_PROVIDED PASSAGE_
——————

Quantitative Gait Abnormalities and Risk of Falls in CKD

Session Information

  • Geriatric Nephrology
    October 27, 2018 | Location: Exhibit Hall, San Diego Convention Center
    Abstract Time: 10:00 AM - 12:00 PM

Category: Geriatric Nephrology

  • 1100 Geriatric Nephrology


  • Tran, Jeannie, UCLA, Culver City, California, United States
  • Ayers, Emmeline, Albert Einstein College of Medicine, New York, New York, United States
  • Verghese, Joe, AECOM, Bronx, New York, United States
  • Abramowitz, Matthew K., Albert Einstein College of Medicine, New York, New York, United States

Physical function is impaired in people with chronic kidney disease (CKD), leading to a high risk of falls and the development of disability. It is not known whether gait abnormalities are present which may explain their risk of falling.


Quantitative and clinical gait assessments and kidney function measurement were performed in 330 community dwelling adults aged 65 years and older. Fall history was obtained every two months by standardized telephone questionnaire. CKD was defined as an estimated glomerular filtration rate (eGFR) <60 mL/min/1.73m2. Cox proportional hazards models adjusted for demographics, comorbidities, and history of falls were created to examine the risk of falls.

——————

_STORED DATA_

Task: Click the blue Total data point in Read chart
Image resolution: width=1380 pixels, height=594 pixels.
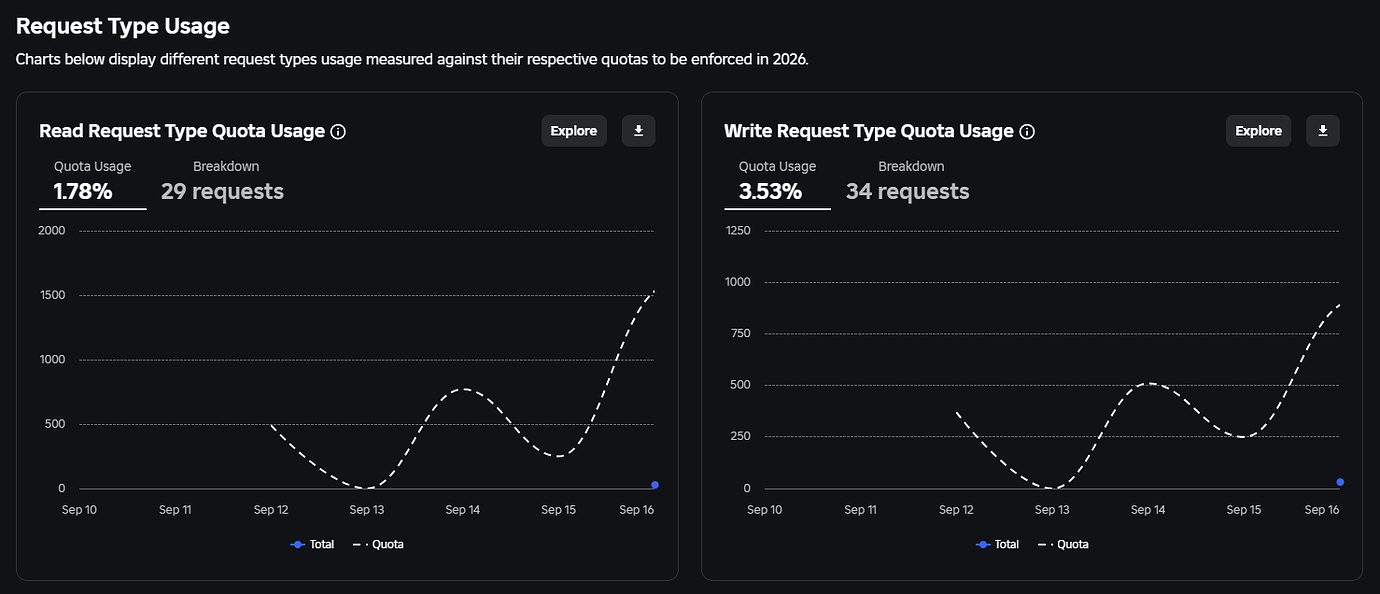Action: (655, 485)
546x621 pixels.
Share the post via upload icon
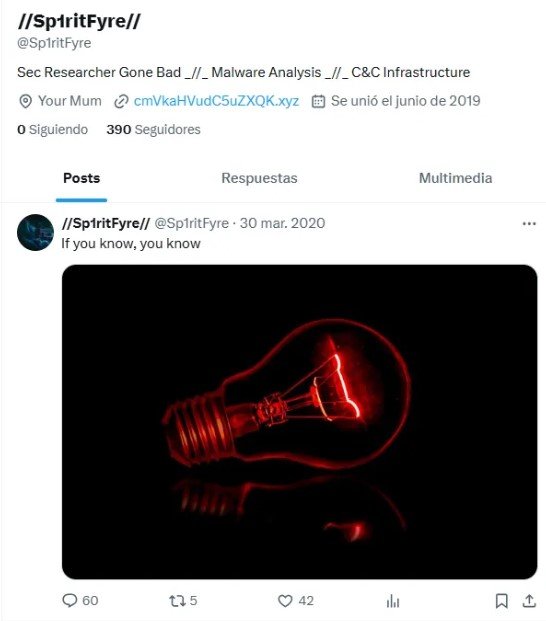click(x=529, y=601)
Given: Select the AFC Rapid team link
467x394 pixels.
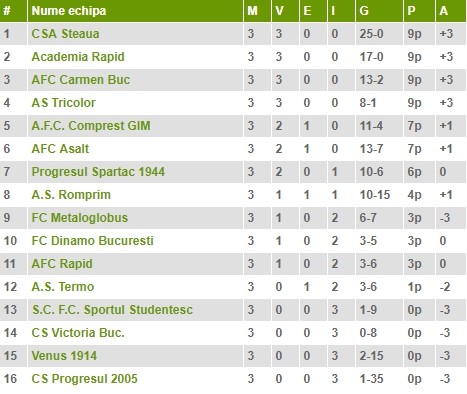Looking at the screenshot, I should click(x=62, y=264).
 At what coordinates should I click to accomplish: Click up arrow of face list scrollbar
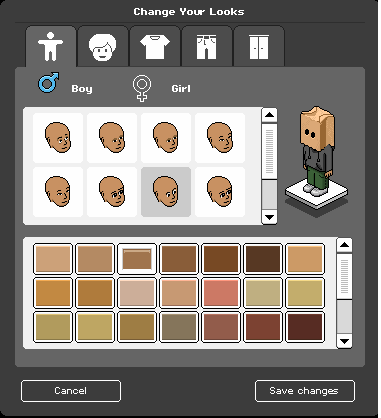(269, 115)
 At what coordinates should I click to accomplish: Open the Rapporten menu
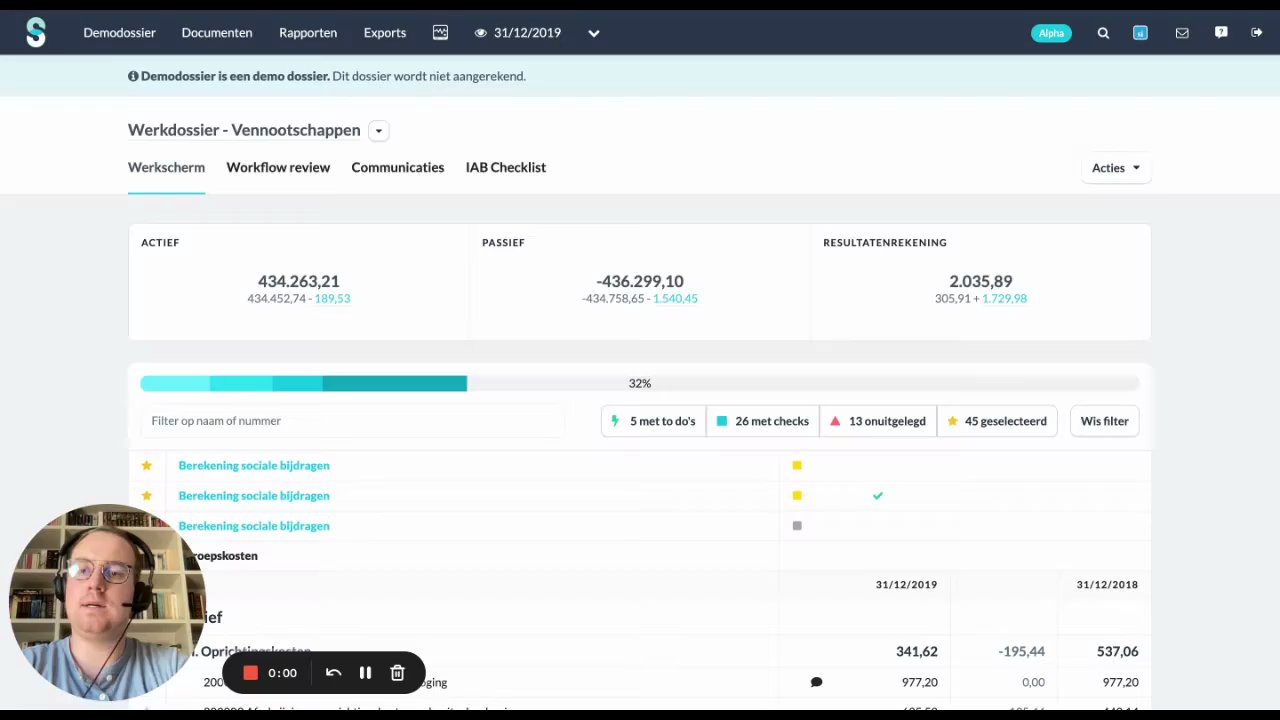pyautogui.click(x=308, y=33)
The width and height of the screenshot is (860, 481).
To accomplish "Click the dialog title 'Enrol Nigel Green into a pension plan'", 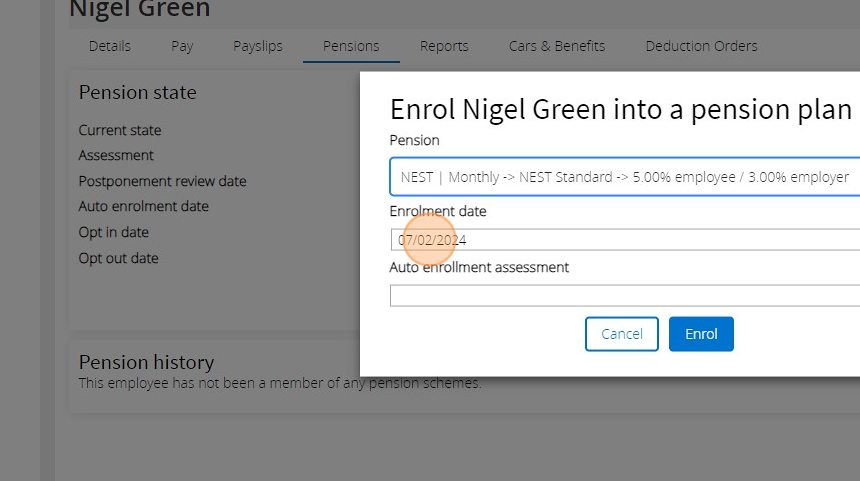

——————

_TASK DIRECTIONS_
Please set down everything in the abstract on gait and falls in CKD from "Physical function is" down to "risk of falls.", word for word. The items here have no connection to the abstract on gait and falls in CKD.

_OUTPUT BELOW_
Physical function is impaired in people with chronic kidney disease (CKD), leading to a high risk of falls and the development of disability. It is not known whether gait abnormalities are present which may explain their risk of falling.


Quantitative and clinical gait assessments and kidney function measurement were performed in 330 community dwelling adults aged 65 years and older. Fall history was obtained every two months by standardized telephone questionnaire. CKD was defined as an estimated glomerular filtration rate (eGFR) <60 mL/min/1.73m2. Cox proportional hazards models adjusted for demographics, comorbidities, and history of falls were created to examine the risk of falls.